> **TASK ITEM**
How many of the lines in the data contain "heading"? Give only the number.

START PROVIDED ENTRIES

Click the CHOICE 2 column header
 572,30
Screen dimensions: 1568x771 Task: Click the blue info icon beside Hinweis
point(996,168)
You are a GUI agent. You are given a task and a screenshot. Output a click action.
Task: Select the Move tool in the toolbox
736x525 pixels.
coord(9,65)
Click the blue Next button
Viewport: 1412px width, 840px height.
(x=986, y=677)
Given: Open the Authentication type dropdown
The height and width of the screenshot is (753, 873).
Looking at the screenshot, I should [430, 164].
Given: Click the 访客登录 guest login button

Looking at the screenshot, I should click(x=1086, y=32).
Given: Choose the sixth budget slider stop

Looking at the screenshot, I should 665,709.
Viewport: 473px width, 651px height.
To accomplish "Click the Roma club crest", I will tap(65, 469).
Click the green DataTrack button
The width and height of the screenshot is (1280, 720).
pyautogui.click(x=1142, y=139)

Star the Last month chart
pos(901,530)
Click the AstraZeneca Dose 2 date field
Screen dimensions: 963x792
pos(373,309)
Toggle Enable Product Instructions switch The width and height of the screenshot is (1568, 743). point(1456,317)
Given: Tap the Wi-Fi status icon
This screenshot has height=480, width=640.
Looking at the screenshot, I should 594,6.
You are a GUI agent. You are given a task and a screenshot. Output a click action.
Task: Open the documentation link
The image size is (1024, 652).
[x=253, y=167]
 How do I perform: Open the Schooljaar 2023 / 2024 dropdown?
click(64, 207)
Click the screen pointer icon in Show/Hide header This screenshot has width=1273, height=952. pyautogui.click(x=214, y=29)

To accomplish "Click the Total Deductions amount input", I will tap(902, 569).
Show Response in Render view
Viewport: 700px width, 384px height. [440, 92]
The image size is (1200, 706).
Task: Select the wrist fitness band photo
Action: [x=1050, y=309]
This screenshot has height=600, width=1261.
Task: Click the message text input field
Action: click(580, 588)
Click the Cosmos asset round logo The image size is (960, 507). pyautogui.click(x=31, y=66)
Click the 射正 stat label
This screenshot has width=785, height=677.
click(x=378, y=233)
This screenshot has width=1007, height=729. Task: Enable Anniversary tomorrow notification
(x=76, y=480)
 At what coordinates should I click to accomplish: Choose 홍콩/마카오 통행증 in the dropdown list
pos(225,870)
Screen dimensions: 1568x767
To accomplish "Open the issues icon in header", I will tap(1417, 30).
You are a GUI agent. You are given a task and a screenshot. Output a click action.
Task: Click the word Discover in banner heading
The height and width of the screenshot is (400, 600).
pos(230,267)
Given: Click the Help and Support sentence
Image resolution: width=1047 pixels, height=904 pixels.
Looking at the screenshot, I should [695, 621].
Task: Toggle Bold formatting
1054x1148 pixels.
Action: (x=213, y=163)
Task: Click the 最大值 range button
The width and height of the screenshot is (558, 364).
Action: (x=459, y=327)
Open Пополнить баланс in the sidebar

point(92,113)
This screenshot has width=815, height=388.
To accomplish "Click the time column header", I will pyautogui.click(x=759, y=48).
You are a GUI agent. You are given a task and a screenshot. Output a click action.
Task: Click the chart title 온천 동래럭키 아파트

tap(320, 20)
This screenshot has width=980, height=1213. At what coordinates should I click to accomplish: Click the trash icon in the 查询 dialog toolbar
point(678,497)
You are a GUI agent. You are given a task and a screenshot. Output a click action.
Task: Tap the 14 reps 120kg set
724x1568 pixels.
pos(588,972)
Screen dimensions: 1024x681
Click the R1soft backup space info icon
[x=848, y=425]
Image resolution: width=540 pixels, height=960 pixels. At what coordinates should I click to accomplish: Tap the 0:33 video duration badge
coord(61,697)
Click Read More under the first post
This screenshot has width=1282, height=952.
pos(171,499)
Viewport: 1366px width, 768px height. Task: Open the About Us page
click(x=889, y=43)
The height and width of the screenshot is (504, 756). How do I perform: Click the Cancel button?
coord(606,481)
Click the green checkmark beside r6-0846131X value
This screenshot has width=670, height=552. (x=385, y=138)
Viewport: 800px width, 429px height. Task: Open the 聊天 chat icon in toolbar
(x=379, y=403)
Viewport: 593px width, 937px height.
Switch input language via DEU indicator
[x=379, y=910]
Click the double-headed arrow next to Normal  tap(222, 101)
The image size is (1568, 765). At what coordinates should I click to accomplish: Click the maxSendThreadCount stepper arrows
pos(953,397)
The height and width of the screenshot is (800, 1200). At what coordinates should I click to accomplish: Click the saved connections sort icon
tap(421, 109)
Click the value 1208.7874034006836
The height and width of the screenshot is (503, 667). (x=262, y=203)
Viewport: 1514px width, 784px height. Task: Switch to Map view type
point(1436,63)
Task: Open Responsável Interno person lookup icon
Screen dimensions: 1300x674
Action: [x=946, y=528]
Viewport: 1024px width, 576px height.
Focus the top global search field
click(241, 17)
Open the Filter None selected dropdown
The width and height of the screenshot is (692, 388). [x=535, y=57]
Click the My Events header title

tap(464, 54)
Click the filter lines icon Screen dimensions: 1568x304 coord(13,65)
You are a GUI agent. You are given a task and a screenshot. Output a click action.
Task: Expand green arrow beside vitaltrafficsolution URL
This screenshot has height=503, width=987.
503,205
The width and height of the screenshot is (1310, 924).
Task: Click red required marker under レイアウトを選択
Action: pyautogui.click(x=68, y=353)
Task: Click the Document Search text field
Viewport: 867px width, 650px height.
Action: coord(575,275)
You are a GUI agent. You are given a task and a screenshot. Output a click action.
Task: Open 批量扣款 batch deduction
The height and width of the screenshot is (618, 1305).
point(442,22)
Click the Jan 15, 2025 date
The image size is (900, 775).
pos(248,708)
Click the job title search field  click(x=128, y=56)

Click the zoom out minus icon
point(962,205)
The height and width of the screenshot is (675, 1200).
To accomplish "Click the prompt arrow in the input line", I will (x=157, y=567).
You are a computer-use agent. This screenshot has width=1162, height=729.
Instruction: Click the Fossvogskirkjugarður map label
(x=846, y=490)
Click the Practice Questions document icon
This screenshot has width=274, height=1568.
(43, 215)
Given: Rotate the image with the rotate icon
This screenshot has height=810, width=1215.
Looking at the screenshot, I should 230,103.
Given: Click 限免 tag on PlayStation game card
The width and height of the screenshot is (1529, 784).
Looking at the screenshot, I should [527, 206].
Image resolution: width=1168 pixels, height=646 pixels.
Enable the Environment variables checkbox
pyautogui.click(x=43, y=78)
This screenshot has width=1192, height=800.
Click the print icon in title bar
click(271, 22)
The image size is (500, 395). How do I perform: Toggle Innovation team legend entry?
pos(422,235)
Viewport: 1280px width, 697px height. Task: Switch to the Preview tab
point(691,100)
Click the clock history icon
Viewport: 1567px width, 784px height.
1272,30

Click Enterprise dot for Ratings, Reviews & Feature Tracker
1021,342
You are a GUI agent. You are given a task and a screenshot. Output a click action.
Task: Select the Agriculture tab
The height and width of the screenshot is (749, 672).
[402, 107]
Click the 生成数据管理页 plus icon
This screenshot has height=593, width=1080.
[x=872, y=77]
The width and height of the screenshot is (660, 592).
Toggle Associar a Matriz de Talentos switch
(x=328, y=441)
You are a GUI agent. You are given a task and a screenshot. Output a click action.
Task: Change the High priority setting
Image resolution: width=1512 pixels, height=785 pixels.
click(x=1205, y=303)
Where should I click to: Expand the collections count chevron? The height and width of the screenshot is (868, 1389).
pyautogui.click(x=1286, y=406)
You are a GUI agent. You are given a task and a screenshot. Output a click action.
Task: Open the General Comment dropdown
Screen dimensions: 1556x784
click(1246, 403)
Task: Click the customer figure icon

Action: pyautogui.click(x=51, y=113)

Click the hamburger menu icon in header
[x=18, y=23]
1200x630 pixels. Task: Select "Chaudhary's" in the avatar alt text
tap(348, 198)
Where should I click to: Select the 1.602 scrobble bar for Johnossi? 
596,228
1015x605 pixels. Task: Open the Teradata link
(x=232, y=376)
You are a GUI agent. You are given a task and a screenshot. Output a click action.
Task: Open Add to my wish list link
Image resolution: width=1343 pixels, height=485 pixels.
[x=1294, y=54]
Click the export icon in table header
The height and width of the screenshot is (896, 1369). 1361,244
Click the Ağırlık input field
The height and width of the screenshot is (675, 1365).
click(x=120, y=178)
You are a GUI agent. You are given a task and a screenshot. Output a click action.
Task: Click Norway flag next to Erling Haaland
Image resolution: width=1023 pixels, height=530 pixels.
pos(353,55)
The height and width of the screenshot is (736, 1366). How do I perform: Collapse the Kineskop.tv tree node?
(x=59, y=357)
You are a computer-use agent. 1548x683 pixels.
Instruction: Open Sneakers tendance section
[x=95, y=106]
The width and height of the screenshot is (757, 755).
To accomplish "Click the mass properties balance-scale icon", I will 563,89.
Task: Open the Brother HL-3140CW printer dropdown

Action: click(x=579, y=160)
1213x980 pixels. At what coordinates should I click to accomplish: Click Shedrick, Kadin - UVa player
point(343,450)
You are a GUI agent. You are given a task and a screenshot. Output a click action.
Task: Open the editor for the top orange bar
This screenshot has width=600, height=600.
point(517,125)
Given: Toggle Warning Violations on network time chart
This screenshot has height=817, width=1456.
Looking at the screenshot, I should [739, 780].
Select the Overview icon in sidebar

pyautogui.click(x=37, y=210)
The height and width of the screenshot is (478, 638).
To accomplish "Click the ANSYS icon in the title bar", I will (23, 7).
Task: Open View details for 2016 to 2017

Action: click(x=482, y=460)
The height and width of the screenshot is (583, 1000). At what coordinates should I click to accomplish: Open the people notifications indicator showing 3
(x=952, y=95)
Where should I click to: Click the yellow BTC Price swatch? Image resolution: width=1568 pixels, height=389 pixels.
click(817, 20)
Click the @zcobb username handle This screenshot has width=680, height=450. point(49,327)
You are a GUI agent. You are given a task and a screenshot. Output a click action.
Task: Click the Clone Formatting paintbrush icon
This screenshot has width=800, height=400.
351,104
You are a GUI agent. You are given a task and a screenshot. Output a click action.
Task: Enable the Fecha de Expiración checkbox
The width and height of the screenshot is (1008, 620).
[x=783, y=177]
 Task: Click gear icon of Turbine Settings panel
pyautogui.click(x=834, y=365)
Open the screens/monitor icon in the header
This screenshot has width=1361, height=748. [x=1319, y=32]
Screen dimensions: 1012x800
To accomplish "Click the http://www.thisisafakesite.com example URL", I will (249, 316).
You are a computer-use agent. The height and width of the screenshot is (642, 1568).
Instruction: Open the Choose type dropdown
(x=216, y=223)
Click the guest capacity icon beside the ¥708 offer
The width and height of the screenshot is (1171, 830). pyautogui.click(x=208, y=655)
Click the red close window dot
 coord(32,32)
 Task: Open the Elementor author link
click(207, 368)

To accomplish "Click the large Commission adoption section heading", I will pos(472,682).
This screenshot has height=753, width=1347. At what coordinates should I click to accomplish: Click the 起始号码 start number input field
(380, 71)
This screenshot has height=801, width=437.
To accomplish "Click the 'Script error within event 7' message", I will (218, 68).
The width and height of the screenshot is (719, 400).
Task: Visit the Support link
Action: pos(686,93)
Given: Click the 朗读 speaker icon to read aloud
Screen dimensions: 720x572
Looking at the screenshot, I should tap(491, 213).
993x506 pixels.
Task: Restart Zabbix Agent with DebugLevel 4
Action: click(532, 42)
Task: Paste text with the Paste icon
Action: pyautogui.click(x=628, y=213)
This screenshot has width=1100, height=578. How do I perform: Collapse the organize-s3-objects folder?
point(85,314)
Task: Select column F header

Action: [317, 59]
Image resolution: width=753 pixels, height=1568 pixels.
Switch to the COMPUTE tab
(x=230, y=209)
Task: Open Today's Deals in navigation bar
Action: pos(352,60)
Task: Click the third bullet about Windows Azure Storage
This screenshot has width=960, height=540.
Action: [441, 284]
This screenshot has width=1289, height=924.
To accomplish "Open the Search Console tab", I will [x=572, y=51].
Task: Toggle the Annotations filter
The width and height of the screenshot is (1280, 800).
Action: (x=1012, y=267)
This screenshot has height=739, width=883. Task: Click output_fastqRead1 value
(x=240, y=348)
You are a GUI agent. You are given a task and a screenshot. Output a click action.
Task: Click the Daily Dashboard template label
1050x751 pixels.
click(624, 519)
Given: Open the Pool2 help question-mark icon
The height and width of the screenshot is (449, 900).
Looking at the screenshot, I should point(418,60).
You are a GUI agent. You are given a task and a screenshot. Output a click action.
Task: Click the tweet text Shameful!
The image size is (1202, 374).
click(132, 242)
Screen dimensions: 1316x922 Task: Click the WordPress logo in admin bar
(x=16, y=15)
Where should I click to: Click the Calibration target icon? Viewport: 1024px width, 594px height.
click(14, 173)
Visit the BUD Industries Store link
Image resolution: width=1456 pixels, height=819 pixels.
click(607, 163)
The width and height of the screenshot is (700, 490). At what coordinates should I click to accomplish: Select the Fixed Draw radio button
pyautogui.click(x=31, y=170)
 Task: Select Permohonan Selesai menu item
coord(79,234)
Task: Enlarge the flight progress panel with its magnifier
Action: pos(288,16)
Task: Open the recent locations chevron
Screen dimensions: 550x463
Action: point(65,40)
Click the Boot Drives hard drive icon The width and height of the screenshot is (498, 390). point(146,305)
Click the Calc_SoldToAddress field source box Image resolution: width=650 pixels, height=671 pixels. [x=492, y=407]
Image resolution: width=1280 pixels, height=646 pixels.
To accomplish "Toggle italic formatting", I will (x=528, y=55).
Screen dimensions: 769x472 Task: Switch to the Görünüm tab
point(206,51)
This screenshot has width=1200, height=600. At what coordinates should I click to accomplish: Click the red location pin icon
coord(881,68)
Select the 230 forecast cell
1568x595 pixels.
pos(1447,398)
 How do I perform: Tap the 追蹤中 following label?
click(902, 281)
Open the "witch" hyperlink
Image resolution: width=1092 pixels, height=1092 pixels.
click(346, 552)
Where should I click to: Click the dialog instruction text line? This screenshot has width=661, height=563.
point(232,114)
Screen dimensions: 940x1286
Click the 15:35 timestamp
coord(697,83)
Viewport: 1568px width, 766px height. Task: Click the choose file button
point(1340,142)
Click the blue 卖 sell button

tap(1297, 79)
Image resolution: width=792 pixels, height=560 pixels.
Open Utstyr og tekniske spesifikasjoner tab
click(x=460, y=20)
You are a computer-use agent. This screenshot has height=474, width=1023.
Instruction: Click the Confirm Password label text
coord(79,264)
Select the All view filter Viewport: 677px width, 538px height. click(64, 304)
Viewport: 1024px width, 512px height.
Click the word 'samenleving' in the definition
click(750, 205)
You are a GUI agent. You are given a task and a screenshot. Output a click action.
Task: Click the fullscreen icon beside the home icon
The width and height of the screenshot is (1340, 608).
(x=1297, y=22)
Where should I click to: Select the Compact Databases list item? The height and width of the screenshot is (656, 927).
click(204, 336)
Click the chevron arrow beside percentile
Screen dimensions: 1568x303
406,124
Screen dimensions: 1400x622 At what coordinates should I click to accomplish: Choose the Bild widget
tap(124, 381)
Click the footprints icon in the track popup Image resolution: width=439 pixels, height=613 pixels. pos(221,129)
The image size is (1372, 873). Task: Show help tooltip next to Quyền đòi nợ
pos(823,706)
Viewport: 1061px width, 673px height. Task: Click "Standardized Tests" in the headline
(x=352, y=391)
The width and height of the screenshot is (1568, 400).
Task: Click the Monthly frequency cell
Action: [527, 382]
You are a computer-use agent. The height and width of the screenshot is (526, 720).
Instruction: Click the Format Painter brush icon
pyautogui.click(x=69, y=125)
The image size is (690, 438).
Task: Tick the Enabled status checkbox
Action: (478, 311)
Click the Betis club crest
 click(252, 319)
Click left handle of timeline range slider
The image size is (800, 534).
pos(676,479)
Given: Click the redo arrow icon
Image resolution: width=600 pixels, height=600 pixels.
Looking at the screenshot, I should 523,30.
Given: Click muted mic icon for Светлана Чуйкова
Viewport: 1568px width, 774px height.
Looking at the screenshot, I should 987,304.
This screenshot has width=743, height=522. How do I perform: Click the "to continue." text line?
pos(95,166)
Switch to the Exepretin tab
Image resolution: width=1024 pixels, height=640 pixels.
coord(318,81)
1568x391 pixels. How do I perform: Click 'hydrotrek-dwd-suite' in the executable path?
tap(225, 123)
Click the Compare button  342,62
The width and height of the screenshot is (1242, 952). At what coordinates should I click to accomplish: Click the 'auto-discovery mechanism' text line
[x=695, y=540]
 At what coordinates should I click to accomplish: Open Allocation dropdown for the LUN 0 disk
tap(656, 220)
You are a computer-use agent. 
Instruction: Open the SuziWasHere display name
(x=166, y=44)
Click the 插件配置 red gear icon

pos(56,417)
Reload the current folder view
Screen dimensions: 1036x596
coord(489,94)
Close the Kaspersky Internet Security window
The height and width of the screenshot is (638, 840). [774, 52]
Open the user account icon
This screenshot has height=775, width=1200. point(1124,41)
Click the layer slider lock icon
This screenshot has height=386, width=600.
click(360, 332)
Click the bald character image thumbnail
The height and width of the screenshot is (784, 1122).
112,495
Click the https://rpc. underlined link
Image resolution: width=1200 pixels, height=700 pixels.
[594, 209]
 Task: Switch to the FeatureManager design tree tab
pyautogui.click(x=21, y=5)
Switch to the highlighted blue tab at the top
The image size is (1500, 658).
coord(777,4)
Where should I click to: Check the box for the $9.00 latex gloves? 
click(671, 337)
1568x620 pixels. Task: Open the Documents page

END PROVIDED ENTRIES

> **RESULT OF THE TASK**
2